«У меня нет индивидуальности», — думала я уныло. Я была любопытна ко всему, что меня окружало; я верила в абсолютность истины, в непреложность нравственного закона; мои мысли подчинялись предмету размышления; если порой они меня удивляли, то лишь потому, что отражали что-нибудь удивительное. От добра я искала добра, из двух зол выбирала меньшее и презирала то, что принято было презирать. Я не видела в себе ничего, что было бы присуще только мне. Я мечтала не знать границ — а стала бесформенной, как беспредельность. Парадокс заключался в том, что этот недостаток я заметила в себе в тот самый момент, когда у меня проявилась индивидуальность: стремление к универсальности казалось мне до той поры чем-то само собой разумеющимся — теперь оно превратилось в черту характера. «Симона интересуется всем». Я вдруг почувствовала ограниченность отрицания границ. Мое поведение, идеи, которые я спонтанно усвоила, в действительности являлись результатом моей пассивности и всеядности. Вместо того чтобы оставаться чистым разумом, помещенным в центре Мироздания, я ограничилась самовоплощением: это было неприятное открытие. Внезапно увиденное собственное лицо разочаровало меня, жившую, подобно Богу, вообще без лица. Вот почему я с такой поспешностью ударилась в самоуничижение. Если я была всего лишь одной из многих, то любое мое отличие от других могло оказаться не подтверждением моего превосходства, а проявлением ущербности. Родители перестали быть моим надежным гарантом. Зазу я любила так сильно, что она казалась мне реальней, чем я сама. Я была ее негативом. Я не отстаивала свою индивидуальность, а нехотя с ней мирилась.
К тринадцати годам я прочла книгу, надолго ставшую для меня аллегорической. Это был «Афинский школьник» Андре Лори. Теаген, серьезный. старательный, рассудительный мальчик, был покорен юным аристократом Эуфорионом — утонченным, элегантным, блистательным, остроумным и дерзким, приводившим в восторг и товарищей, и учителей, хотя последние нередко корили его за беспечность и развязность. Эуфорион умер в расцвете юности, а Теаген, пятьдесят лет спустя, рассказал эту историю. Заза виделась мне юным златовласым эфебом, себя же я идентифицировала с Теогеном. Люди вообще делились на две категории: одни были одарены свыше, другие должны были заслужить свое место — и именно к этой второй категории я относила себя.
Скромность моя была двусмысленной; «заслуженные» должны были восхищаться «одаренными» и выказывать им преданность. Но в конце концов именно Теаген пережил своего друга и поведал о нем; он воплотился в память, в сознание, в главный Субъект. Если бы мне предложили стать Зазой, я бы отказалась: мне больше нравилось владеть вселенной, чем собственным лицом. Я продолжала верить, что только я смогу обнажить реальность, не исказив ее и не умалив. И все же, сравнивая себя с Зазой, я горько сокрушалась по поводу моей заурядности.

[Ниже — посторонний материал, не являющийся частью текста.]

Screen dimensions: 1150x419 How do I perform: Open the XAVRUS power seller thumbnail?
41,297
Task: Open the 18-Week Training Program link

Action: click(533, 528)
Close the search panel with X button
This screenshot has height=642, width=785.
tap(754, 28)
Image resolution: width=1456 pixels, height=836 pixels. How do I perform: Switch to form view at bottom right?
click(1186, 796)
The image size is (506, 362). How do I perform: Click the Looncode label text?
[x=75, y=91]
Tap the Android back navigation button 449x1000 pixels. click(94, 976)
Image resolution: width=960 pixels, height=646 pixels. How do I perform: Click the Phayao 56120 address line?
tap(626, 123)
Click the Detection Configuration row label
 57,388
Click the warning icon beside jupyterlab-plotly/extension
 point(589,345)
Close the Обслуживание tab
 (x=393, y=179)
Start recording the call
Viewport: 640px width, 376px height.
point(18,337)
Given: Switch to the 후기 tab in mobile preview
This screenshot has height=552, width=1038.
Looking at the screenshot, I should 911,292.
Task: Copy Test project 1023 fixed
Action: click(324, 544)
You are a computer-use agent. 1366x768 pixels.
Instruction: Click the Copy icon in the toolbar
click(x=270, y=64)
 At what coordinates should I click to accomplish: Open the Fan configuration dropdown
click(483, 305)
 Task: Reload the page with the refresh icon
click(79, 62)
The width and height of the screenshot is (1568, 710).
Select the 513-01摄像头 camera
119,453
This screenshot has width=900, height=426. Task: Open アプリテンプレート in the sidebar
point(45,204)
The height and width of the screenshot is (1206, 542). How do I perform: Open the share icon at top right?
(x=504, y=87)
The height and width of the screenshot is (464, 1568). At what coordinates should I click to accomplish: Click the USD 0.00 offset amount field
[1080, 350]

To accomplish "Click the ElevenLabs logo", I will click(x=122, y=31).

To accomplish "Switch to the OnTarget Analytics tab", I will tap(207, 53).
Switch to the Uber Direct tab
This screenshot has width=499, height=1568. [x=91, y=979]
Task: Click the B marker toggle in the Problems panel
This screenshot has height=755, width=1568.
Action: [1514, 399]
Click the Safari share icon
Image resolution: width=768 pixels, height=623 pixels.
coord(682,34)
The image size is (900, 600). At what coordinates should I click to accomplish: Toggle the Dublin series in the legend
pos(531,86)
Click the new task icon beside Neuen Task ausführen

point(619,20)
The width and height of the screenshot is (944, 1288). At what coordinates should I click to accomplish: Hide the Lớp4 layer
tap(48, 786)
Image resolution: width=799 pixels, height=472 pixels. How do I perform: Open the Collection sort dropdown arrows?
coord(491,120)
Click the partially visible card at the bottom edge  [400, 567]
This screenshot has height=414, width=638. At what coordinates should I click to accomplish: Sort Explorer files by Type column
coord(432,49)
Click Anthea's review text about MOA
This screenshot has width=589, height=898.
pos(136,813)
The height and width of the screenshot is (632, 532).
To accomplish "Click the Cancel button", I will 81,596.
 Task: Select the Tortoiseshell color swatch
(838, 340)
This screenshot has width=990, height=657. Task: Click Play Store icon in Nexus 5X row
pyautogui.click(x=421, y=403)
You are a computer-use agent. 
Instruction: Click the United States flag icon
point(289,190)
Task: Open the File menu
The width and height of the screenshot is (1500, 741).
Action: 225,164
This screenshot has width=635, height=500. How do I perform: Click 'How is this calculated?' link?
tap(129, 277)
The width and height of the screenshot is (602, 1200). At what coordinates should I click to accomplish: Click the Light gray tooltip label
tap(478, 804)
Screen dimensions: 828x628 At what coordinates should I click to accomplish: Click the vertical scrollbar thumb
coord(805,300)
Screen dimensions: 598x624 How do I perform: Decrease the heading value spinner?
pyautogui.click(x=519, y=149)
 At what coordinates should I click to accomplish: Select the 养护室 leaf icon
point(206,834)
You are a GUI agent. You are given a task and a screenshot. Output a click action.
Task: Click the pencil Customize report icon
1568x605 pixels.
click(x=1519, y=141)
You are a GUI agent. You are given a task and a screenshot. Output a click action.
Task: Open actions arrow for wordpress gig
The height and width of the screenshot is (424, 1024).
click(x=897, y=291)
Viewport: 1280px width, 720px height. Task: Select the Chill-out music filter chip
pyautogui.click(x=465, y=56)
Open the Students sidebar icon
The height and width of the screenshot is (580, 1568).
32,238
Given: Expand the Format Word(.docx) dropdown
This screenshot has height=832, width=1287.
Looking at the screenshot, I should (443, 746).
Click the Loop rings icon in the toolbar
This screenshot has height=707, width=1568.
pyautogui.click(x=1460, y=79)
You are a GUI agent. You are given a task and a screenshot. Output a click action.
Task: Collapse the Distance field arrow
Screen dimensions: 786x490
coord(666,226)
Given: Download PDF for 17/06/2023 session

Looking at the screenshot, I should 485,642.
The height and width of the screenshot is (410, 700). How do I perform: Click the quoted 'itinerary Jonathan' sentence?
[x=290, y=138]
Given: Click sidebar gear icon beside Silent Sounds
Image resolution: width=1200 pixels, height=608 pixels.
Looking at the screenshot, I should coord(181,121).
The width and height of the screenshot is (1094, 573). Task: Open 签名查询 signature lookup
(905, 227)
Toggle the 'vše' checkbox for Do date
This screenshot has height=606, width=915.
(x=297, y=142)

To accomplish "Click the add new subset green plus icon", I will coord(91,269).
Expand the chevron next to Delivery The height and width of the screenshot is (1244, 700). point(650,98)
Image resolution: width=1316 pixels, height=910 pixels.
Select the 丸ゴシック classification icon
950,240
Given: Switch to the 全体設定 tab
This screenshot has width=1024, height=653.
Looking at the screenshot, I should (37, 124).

Отчасти я стала жертвой миража: себя я ощущала изнутри, Зазу видела снаружи — игра была неравной. Мне казалось невероятным, что Заза не может притронуться к персику или даже просто посмотреть на него без того, чтобы по коже у нее не пробежали мурашки; в то же время мое отвращение к устрицам казалось мне чем-то само собой разумеющимся. Больше никто из моих приятельниц меня не удивлял. Заза поистине была существом исключительным.
Из девятерых детей четы Мабий Заза была третьим по счету ребенком и второй девочкой; у матери не было времени долго с ней нянчиться; с ранних лет Заза разделяла жизнь своих братьев, их друзей и кузенов и переняла мальчишеские повадки; ее рано начали считать взрослой и возлагали на нее ту же ответственность, что и на старших. Мадам Мабий вышла замуж двадцати пяти лет за истого католика и, сверх того, своего кузена; к моменту рождения Зазы она уже прочно утвердилась в положении матроны; будучи типичной представительницей правоверной буржуазии, она шла по однажды выбранному пути со спокойной уверенностью великосветской дамы, которая настолько хорошо знает этикет, что позволяет себе в случае необходимости отступить от него. Мадам Мабий легко прощала своим детям невинные шалости; непосредственность и внутренняя свобода Зазы были отзвуком горделивой непринужденности ее матери. Меня потрясло, что посреди экзамена по фортепьяно Заза осмелилась высунуть язык, — это значило, что она уверена в материнской снисходительности; посторонние для них не существовали, к приличиям ни та, ни другая не относились всерьез. Если бы я позволила себе какую-нибудь вольность, моя мать сгорела бы со стыда: моя законопослушность была отражением ее робости.